Records for the task section start
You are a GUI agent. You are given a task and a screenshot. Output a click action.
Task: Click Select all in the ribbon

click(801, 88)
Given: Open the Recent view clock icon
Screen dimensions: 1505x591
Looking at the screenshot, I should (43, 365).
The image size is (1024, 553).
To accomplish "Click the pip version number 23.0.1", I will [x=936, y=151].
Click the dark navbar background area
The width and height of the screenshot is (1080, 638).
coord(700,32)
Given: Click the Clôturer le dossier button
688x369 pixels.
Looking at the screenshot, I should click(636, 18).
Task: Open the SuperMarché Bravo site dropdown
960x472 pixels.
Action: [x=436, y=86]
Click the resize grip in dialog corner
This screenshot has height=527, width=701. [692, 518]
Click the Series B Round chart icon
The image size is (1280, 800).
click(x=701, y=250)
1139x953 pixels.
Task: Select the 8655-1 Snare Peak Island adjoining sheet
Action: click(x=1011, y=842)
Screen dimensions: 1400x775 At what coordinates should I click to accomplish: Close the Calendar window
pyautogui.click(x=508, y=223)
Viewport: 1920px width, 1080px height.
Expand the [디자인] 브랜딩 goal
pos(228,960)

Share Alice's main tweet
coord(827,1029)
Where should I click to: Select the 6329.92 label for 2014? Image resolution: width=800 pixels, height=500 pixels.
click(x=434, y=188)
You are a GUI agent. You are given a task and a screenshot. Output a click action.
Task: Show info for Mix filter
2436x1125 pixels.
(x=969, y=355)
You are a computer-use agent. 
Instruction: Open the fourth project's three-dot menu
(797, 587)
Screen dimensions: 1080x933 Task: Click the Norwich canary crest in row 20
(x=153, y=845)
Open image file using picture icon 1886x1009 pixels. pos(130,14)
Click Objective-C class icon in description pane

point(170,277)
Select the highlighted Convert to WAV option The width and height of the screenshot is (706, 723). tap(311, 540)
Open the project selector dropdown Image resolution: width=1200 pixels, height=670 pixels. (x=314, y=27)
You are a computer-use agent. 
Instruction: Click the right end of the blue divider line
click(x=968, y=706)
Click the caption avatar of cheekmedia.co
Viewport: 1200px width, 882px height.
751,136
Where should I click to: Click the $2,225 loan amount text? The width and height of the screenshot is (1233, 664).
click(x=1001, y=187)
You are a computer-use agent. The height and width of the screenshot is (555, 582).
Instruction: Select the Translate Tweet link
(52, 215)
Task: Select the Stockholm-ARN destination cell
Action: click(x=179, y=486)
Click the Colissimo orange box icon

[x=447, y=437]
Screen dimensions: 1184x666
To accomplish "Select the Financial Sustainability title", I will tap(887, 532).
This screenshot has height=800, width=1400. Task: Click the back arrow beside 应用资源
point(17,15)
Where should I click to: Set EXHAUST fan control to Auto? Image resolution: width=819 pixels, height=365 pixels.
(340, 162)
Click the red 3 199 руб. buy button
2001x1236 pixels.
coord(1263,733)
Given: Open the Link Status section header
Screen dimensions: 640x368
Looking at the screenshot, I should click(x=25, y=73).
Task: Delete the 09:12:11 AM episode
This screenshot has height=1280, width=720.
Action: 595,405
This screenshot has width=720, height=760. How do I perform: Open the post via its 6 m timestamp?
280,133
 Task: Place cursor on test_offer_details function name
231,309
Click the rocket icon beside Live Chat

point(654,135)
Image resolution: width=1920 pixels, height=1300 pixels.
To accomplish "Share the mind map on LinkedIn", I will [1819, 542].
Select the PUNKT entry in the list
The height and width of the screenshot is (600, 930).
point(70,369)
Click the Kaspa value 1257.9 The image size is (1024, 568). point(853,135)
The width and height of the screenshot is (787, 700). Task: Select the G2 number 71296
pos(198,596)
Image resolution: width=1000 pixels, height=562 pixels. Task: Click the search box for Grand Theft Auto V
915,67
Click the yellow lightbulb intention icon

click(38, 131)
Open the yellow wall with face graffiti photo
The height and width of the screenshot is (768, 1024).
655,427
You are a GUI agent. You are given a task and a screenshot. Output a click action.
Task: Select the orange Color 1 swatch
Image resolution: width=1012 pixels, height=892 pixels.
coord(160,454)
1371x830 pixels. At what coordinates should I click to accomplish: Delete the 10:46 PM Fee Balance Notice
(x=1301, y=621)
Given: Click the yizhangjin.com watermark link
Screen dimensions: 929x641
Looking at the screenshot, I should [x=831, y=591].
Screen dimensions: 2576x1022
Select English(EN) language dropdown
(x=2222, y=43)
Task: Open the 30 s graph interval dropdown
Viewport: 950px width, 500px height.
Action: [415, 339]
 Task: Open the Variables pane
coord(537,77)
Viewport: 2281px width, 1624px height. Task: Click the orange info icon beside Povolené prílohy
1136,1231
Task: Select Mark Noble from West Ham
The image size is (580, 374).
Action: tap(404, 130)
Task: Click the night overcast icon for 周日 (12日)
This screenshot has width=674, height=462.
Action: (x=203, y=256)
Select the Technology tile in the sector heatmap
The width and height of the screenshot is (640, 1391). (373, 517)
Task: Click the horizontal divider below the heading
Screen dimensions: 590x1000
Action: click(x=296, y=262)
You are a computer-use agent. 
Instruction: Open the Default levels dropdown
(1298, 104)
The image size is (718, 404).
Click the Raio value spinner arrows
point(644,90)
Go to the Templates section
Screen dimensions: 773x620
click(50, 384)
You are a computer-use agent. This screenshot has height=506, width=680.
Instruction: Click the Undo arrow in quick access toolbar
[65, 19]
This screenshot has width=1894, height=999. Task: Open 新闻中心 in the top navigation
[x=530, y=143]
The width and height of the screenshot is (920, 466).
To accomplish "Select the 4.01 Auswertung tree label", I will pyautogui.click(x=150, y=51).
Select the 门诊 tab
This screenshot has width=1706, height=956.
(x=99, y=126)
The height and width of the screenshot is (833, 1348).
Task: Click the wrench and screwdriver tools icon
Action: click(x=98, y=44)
Records for the task section end
* _Task to complete_
Retype the data in full, precisely as given.

* _Result of this exercise_
You are a GUI agent. You are given a task and a screenshot. Output a click action.
Task: Click Select all in the ribbon

click(801, 88)
Given: Open the Recent view clock icon
Screen dimensions: 1505x591
Looking at the screenshot, I should (43, 365).
The image size is (1024, 553).
To accomplish "Click the pip version number 23.0.1", I will [x=936, y=151].
Click the dark navbar background area
The width and height of the screenshot is (1080, 638).
coord(700,32)
Given: Click the Clôturer le dossier button
688x369 pixels.
Looking at the screenshot, I should click(636, 18).
Task: Open the SuperMarché Bravo site dropdown
960x472 pixels.
Action: [x=436, y=86]
Click the resize grip in dialog corner
This screenshot has height=527, width=701. [692, 518]
Click the Series B Round chart icon
The image size is (1280, 800).
click(x=701, y=250)
1139x953 pixels.
Task: Select the 8655-1 Snare Peak Island adjoining sheet
Action: click(x=1011, y=842)
Screen dimensions: 1400x775 At what coordinates should I click to accomplish: Close the Calendar window
pyautogui.click(x=508, y=223)
Viewport: 1920px width, 1080px height.
Expand the [디자인] 브랜딩 goal
pos(228,960)

Share Alice's main tweet
coord(827,1029)
Where should I click to: Select the 6329.92 label for 2014? Image resolution: width=800 pixels, height=500 pixels.
click(x=434, y=188)
You are a GUI agent. You are given a task and a screenshot. Output a click action.
Task: Show info for Mix filter
2436x1125 pixels.
(x=969, y=355)
You are a computer-use agent. 
Instruction: Open the fourth project's three-dot menu
(797, 587)
Screen dimensions: 1080x933 Task: Click the Norwich canary crest in row 20
(x=153, y=845)
Open image file using picture icon 1886x1009 pixels. pos(130,14)
Click Objective-C class icon in description pane

point(170,277)
Select the highlighted Convert to WAV option The width and height of the screenshot is (706, 723). tap(311, 540)
Open the project selector dropdown Image resolution: width=1200 pixels, height=670 pixels. (x=314, y=27)
You are a computer-use agent. 
Instruction: Click the right end of the blue divider line
click(x=968, y=706)
Click the caption avatar of cheekmedia.co
Viewport: 1200px width, 882px height.
751,136
Where should I click to: Click the $2,225 loan amount text? The width and height of the screenshot is (1233, 664).
click(x=1001, y=187)
You are a computer-use agent. The height and width of the screenshot is (555, 582).
Instruction: Select the Translate Tweet link
(52, 215)
Task: Select the Stockholm-ARN destination cell
Action: click(x=179, y=486)
Click the Colissimo orange box icon

[x=447, y=437]
Screen dimensions: 1184x666
To accomplish "Select the Financial Sustainability title", I will tap(887, 532).
This screenshot has height=800, width=1400. Task: Click the back arrow beside 应用资源
point(17,15)
Where should I click to: Set EXHAUST fan control to Auto? Image resolution: width=819 pixels, height=365 pixels.
(340, 162)
Click the red 3 199 руб. buy button
2001x1236 pixels.
coord(1263,733)
Given: Open the Link Status section header
Screen dimensions: 640x368
Looking at the screenshot, I should click(x=25, y=73).
Task: Delete the 09:12:11 AM episode
This screenshot has height=1280, width=720.
Action: 595,405
This screenshot has width=720, height=760. How do I perform: Open the post via its 6 m timestamp?
280,133
 Task: Place cursor on test_offer_details function name
231,309
Click the rocket icon beside Live Chat

point(654,135)
Image resolution: width=1920 pixels, height=1300 pixels.
To accomplish "Share the mind map on LinkedIn", I will [1819, 542].
Select the PUNKT entry in the list
The height and width of the screenshot is (600, 930).
point(70,369)
Click the Kaspa value 1257.9 The image size is (1024, 568). point(853,135)
The width and height of the screenshot is (787, 700). Task: Select the G2 number 71296
pos(198,596)
Image resolution: width=1000 pixels, height=562 pixels. Task: Click the search box for Grand Theft Auto V
915,67
Click the yellow lightbulb intention icon

click(38, 131)
Open the yellow wall with face graffiti photo
The height and width of the screenshot is (768, 1024).
655,427
You are a GUI agent. You are given a task and a screenshot. Output a click action.
Task: Select the orange Color 1 swatch
Image resolution: width=1012 pixels, height=892 pixels.
coord(160,454)
1371x830 pixels. At what coordinates should I click to accomplish: Delete the 10:46 PM Fee Balance Notice
(x=1301, y=621)
Given: Click the yizhangjin.com watermark link
Screen dimensions: 929x641
Looking at the screenshot, I should [x=831, y=591].
Screen dimensions: 2576x1022
Select English(EN) language dropdown
(x=2222, y=43)
Task: Open the 30 s graph interval dropdown
Viewport: 950px width, 500px height.
Action: [415, 339]
 Task: Open the Variables pane
coord(537,77)
Viewport: 2281px width, 1624px height. Task: Click the orange info icon beside Povolené prílohy
1136,1231
Task: Select Mark Noble from West Ham
The image size is (580, 374).
Action: tap(404, 130)
Task: Click the night overcast icon for 周日 (12日)
This screenshot has width=674, height=462.
Action: (x=203, y=256)
Select the Technology tile in the sector heatmap
The width and height of the screenshot is (640, 1391). (373, 517)
Task: Click the horizontal divider below the heading
Screen dimensions: 590x1000
Action: click(x=296, y=262)
You are a computer-use agent. 
Instruction: Open the Default levels dropdown
(1298, 104)
The image size is (718, 404).
Click the Raio value spinner arrows
point(644,90)
Go to the Templates section
Screen dimensions: 773x620
click(50, 384)
You are a computer-use agent. This screenshot has height=506, width=680.
Instruction: Click the Undo arrow in quick access toolbar
[65, 19]
This screenshot has width=1894, height=999. Task: Open 新闻中心 in the top navigation
[x=530, y=143]
The width and height of the screenshot is (920, 466).
To accomplish "Select the 4.01 Auswertung tree label", I will pyautogui.click(x=150, y=51).
Select the 门诊 tab
This screenshot has width=1706, height=956.
(x=99, y=126)
The height and width of the screenshot is (833, 1348).
Task: Click the wrench and screwdriver tools icon
Action: click(x=98, y=44)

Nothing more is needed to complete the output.